Malaysia has enacted a number of tax incentives to encourage particular forms of economic activity. Many tax incentives simply remove part or of the burden of the tax from business transactions. In Malaysia, the corporate tax rate is now capped at 25%. Nevertheless, a company eligible for a certain tax incentive might only pay an average effective tax rate of 7.5%, with only 30% of the company's profit being subjected to tax. This is a good example of how the companies benefit through the incentives provided by the Malaysian Government.

There are a number of tax incentives given to entrepreneurs to encourage business growth and development. Therefore, many businesses have taken advantage of the various tax incentives available for their benefit. Good knowledge of these tax incentives has provided them ideas to effectively plan their business and investment strategies. As such companies have to seek expert opinions on all available tax incentives before they make their move to invest, because the incentives vary according to the business' structure. As an example, certain incentives are only available to private limited companies (Sdn. Bhd.) or public listed companies in Malaysia.

== Specific incentives ==

=== Pioneer Status (PS) ===
This is a tax usually a partial exemption on tax payment for a period of five years. As a pioneer status incentive the tax holder is exempted up to 70 percent tax of its statutory income therefore only 30 percent is being paid. The incentive is available to companies engaging in business activities or in the production of promoted products and the Malaysian Investment Development Authority (MIDA) determines the promoted product or activity.

=== Investment Tax Allowance (ITA) ===
This is another investment eligible to production of promoted products. This tax is specifically suitable for companies with large capital investment but cannot generate returns over a short time. It is provided for plant and equipment acquired by the company during the tax relief period, usually from 5 to 10 years. The normal rate of allowance is 60 per cent on the qualifying capital expenditure. ITA can be offset against 70 per cent of companies' statutory incomes.
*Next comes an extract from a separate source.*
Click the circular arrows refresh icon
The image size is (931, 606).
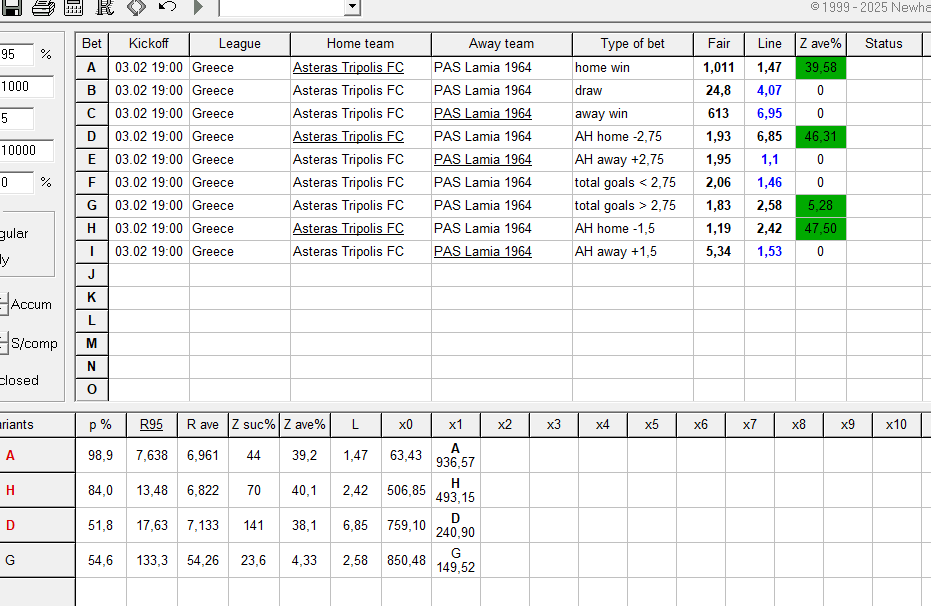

=== Reinvestment Allowance (RA) ===
According to the Income Tax Act 1967 Schedule 7A- Reinvestment Allowance Subject to this Schedule, where a company which is resident in Malaysia has been in operation for not less than twelve months; and has incurred in the basis period for a year of assessment capital expenditure on a factory, plant or machinery used in Malaysia for the purposes of a qualifying project there shall be given to the company for that year of assessment a reinvestment allowance of an amount equal to sixty per cent of that expenditure:Provided that such expenditure shall not include capital expenditure incurred on plant or machinery which is provided wholly or partly for the use of a director, or an individual who is a member of the management, or administrative or clerical staff.

== Modes ==
In Malaysia there are a variety of tax incentives to encourage investments whether by foreign direct investors or domestic investors. There are four modes of incentives to be discussed vividly.

| Mode of incentive | Incentive measure |
|---|---|
| Full or partial exemption of statutory income | Regional distribution centre Operational headquarters International procurement centre Allowance for increased exports Malaysian international trading company Contract R&D company etc. |
| Additional relief for qualifying capital expenditure | Investment tax allowance Reinvestment allowance Contract R&D company R&D company etc. |
| Double deduction | Approved research Promotion of exports Promotion of export of qualifying services Payments to Contract R&D company for services Premium for export insurance with Malaysian insurer Promotion of Malaysian brand name etc. |
| Preferential tax rate | Inward reinsurance business Offshore insurance business Fund management services to foreign investors etc. |

== New Incentive Framework (NIF) ==

In 2026 Malaysia introduced the New Incentive Framework (NIF), announced under the National Budget 2026 and administered by the Malaysian Investment Development Authority (MIDA).